START GIVEN RECORDS

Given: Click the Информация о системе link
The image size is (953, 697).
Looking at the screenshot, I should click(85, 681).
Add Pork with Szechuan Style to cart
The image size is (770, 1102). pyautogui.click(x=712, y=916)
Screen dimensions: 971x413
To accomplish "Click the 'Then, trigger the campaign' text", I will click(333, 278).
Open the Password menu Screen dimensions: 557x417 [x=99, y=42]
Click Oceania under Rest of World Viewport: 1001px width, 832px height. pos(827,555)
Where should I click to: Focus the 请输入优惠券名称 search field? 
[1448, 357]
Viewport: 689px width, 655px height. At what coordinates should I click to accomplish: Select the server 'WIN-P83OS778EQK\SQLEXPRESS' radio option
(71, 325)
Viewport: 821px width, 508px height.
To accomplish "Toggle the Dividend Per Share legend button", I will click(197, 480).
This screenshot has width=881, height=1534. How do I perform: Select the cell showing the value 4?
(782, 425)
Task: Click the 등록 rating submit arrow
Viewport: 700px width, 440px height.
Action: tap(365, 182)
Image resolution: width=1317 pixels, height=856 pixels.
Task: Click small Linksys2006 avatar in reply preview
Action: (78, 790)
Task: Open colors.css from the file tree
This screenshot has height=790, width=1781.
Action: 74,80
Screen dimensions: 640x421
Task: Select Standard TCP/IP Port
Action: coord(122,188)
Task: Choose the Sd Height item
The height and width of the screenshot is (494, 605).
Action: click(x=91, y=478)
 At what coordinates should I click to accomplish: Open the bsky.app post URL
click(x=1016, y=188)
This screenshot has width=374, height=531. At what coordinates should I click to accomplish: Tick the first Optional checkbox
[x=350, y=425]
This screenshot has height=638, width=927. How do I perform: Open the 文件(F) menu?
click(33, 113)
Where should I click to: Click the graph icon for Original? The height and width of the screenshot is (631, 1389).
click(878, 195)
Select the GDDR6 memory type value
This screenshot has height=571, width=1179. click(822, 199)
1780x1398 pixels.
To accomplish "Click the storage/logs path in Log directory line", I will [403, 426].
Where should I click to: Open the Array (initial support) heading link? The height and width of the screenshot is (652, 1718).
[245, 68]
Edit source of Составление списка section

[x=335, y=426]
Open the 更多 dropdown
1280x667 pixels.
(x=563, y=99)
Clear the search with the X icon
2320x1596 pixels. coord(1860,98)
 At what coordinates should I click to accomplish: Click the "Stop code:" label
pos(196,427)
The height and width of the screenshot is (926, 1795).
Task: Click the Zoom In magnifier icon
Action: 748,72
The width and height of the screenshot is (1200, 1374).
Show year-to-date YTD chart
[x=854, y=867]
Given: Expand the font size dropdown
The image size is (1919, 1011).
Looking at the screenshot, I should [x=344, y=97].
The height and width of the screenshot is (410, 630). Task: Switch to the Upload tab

END GIVEN RECORDS

Copy the lines above exactly, beginning at the line that has "Viewport: 821px width, 508px height." and stopping after the line that has "Task: Choose the Sd Height item", and omit the rest.

§ EXPECTED OUTPUT:
Viewport: 821px width, 508px height.
To accomplish "Toggle the Dividend Per Share legend button", I will click(197, 480).
This screenshot has width=881, height=1534. How do I perform: Select the cell showing the value 4?
(782, 425)
Task: Click the 등록 rating submit arrow
Viewport: 700px width, 440px height.
Action: tap(365, 182)
Image resolution: width=1317 pixels, height=856 pixels.
Task: Click small Linksys2006 avatar in reply preview
Action: (78, 790)
Task: Open colors.css from the file tree
This screenshot has height=790, width=1781.
Action: 74,80
Screen dimensions: 640x421
Task: Select Standard TCP/IP Port
Action: coord(122,188)
Task: Choose the Sd Height item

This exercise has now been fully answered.